There’s a handful of words that when used to describe any musical artist would make me want to listen to them. ‘French’, ‘psychedelic’, and ‘duo’ are all words that feature prominently on that list, which is what led me to the basement of Manchester’s Soup Kitchen earlier this month to catch The Limiñanas’ headline tour.
After a quick listen to some of their latest album, Shadow People, I felt fairly confident of what the gig was going to offer. The band consists of drummer and occasional vocalist Marie, and guitarist, bassist, keyboardist and vocalist Lionel Limiñana. However, they had an additional five contributors, who somehow managed to squeeze onto the stage. Vocals were switched up between French and English, and shared across The Limiñanas themselves, guest vocalist Brigitte Gall and another unnamed male contributor. Overall the vocal sound that this combination created was reminiscent of a Serge Gainsbourg and Brigitte Bardot sound – an effortlessly elegant sound which seems to be reserved for French artists.
Action elsewhere on the stage was perhaps a little less stereotypically elegant. Another of the guest contributors was a similar jack-of-all-trades as the main man, Lionel. He provided some of the more visually eclectic entertainment of the evening, and, honestly, probably stole the show for myself. I’m not sure if it was the highlighter coloured stickers adorning his selection of instruments guiltily reminding me of the revision I should have been doing, or the free-flowing display of contortion but myself, and the rest of the audience, seemed hypnotised. ‘Unnamed male contributor’ also treated us to some interesting ukulele play. I’ve never seen, nor heard, a ukulele played in such a way before, and I’m honestly unsure of whether I would like to again.
At this point, I think it’s safe to say that whereas The Limiñanas had undoubtedly proven themselves as ‘French’, they had perhaps proven themselves as less of a ‘duo’. So how did they fare in their description as ‘psychedelic’? For me, somewhat disappointingly. Hauntingly beautiful vocals were too juxtaposed against loud guitars, with noise occasionally taking over a little too much. The gig on the whole was incredibly fast-paced, with songs often feeling sped up compared to the album. Whilst fast and psychedelic aren’t necessarily mutually exclusive, the “dreamy” quality that draws me to the latter felt somewhat swallowed up by the speed of the music. Consider that they made it through 22 songs in just over ninety minutes, you can get an idea of the pace of the evening.

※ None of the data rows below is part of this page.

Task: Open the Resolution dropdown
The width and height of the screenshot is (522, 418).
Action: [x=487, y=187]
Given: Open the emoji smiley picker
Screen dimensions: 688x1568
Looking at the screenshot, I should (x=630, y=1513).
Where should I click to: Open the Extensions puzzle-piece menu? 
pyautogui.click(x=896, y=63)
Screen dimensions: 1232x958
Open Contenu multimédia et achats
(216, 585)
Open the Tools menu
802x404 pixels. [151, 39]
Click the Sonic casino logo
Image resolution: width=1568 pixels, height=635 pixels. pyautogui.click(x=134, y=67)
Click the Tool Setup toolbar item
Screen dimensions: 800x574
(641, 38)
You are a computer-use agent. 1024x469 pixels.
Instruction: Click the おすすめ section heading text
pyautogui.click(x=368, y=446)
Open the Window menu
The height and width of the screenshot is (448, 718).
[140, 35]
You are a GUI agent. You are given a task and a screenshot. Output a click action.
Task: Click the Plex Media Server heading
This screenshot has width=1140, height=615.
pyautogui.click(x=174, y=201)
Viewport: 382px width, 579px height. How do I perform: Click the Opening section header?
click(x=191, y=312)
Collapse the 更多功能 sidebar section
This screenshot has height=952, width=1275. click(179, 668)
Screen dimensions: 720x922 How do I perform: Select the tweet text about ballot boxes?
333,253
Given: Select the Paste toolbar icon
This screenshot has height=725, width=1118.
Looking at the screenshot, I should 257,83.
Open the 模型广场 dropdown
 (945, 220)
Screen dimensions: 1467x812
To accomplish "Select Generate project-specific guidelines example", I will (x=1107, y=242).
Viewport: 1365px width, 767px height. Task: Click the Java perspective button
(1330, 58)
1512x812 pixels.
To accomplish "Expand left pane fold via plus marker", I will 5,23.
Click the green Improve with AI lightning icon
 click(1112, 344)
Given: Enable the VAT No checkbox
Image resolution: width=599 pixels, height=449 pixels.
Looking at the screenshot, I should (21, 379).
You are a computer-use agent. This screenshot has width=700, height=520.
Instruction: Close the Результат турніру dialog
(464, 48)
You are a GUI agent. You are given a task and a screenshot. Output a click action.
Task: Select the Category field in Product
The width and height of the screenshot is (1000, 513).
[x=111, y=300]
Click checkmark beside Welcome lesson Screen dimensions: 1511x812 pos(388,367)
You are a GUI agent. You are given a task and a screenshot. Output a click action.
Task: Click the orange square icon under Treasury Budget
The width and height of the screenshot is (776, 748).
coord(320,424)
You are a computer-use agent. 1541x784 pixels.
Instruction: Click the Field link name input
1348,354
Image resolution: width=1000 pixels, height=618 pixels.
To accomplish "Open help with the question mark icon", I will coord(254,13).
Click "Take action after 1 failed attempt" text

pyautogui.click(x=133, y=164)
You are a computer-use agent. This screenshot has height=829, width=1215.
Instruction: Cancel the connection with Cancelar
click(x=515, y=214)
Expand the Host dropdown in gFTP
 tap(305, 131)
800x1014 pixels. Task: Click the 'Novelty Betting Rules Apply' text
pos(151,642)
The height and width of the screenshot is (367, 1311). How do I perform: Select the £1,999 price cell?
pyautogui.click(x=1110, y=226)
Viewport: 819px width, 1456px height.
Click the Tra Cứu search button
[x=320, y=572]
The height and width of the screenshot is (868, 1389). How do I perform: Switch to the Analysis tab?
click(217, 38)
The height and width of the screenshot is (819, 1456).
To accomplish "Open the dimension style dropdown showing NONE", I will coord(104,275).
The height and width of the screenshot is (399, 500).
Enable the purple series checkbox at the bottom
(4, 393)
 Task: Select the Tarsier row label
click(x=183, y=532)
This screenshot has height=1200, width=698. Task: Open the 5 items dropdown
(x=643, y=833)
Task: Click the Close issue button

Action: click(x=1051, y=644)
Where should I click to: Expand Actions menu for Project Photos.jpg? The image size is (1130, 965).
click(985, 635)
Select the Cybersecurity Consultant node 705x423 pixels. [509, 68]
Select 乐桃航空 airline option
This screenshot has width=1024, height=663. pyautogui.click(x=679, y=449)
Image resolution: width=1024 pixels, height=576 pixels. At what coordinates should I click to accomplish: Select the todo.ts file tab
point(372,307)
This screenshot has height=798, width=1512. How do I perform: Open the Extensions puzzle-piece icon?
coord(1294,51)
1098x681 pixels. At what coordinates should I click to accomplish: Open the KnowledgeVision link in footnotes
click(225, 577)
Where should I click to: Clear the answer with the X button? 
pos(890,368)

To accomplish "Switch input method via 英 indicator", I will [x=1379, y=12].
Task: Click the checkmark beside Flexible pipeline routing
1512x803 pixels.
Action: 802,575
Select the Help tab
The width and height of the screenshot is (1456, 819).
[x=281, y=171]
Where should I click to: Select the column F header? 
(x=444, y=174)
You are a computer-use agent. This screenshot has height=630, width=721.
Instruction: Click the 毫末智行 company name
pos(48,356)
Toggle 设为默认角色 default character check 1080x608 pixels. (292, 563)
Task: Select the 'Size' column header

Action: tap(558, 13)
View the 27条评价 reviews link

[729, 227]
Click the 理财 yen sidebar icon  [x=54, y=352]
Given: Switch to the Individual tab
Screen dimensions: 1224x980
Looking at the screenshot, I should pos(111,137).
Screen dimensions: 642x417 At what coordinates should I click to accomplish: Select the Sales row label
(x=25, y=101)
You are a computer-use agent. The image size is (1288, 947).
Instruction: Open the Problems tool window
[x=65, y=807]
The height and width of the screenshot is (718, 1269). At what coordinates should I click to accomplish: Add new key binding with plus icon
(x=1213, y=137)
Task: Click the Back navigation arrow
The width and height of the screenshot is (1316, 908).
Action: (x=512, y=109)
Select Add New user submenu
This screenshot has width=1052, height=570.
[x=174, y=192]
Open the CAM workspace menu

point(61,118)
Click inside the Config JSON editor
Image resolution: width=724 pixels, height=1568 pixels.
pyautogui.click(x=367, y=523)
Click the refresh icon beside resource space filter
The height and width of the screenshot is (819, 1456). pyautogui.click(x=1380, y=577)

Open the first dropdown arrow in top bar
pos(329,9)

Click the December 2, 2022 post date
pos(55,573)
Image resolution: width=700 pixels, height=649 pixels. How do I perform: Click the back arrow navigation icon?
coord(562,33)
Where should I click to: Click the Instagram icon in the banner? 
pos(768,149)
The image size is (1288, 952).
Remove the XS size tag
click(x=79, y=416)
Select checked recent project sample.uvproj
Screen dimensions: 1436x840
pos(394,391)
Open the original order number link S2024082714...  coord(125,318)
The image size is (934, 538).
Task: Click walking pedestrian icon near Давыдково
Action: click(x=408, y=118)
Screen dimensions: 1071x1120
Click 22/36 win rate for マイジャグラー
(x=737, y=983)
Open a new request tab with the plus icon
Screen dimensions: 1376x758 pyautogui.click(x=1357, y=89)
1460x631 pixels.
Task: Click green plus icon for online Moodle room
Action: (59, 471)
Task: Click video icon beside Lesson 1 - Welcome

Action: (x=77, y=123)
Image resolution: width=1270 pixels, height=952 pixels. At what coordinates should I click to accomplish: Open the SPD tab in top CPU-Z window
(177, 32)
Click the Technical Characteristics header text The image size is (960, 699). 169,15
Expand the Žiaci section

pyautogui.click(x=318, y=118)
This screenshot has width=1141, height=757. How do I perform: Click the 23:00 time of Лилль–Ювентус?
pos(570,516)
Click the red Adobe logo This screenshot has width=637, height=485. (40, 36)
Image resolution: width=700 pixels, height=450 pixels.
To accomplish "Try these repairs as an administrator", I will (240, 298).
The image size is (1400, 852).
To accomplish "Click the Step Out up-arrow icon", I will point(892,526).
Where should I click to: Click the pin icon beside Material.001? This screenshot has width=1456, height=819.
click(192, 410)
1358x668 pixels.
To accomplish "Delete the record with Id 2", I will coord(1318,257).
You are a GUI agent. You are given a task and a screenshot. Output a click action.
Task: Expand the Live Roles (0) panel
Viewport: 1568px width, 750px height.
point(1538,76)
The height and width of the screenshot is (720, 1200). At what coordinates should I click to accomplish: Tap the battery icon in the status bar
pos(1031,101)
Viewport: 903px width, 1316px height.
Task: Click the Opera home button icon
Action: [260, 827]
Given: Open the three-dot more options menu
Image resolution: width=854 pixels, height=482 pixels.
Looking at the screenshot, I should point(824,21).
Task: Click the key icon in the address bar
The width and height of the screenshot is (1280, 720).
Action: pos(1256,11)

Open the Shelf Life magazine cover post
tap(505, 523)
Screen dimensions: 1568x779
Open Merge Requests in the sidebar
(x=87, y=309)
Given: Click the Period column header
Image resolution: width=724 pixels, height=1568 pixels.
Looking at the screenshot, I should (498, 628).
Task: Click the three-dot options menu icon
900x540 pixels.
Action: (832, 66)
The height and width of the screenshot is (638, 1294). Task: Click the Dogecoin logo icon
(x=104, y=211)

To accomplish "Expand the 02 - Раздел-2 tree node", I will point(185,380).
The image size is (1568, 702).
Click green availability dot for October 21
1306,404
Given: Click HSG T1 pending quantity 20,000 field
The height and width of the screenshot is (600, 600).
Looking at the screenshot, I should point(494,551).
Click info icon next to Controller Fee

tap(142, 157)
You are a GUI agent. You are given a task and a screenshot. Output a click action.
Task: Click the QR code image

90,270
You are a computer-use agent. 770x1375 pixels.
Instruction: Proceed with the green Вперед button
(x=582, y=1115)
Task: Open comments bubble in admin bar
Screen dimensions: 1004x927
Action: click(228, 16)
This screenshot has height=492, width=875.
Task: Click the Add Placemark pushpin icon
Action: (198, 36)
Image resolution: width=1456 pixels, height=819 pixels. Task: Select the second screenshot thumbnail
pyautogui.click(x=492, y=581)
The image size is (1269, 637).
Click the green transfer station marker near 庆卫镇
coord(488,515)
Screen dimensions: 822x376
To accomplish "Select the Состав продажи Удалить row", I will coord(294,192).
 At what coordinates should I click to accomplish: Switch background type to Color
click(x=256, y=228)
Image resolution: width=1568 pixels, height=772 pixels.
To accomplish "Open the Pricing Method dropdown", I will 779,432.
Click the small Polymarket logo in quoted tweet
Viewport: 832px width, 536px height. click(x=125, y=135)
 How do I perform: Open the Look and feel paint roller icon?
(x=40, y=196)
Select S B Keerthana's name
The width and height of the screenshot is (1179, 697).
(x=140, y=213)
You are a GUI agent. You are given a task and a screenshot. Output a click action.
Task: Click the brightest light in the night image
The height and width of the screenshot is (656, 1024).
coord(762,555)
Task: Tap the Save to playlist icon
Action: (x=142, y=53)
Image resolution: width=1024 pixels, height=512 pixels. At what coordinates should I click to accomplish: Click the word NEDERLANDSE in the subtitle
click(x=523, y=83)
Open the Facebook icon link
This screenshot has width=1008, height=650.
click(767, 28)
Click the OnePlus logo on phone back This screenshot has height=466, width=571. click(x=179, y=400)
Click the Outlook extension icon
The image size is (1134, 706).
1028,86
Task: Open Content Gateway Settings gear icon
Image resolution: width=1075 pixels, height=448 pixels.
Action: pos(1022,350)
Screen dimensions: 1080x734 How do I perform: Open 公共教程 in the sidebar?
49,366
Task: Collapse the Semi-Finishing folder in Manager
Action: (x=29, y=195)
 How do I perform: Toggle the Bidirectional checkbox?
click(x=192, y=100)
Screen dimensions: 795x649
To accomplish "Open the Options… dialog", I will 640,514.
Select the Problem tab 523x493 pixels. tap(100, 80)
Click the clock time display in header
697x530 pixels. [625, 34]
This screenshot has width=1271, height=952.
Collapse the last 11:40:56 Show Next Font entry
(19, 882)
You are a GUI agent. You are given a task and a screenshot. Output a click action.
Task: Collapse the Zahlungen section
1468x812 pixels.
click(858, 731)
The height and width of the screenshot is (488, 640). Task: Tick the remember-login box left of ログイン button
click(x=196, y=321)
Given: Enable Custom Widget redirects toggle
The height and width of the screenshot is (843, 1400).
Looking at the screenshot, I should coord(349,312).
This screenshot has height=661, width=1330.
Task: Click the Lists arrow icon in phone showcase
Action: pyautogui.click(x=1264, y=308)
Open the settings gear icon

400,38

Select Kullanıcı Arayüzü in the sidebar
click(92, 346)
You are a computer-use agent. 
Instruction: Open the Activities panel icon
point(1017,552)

This led me to another criticism, the whole event did just seem to drag on for a little too long. At times, it seemed as though two or three songs would be played in succession which sounded a little too similar, before a different sound was introduced ten minutes later. I’m not sure if this is best put down to a poorly organised set list, or the fact that as an act they just have a lot of songs which sound the same. Additionally, the set wasn’t broken up at all, there was little to no audience interaction apart from a call of ‘Do you want some more?’ prior to the encore, which didn’t even see them leave the stage.
That being said, it was still an enjoyable gig. It perhaps would have been a little more enjoyable had it been a little shorter, or a little more broken up. Overall, I would recommend checking out The Limiñanas, but maybe steer more in the direction of their albums over their live shows.
Shadow People, the latest album from The Limiñanas, is out now!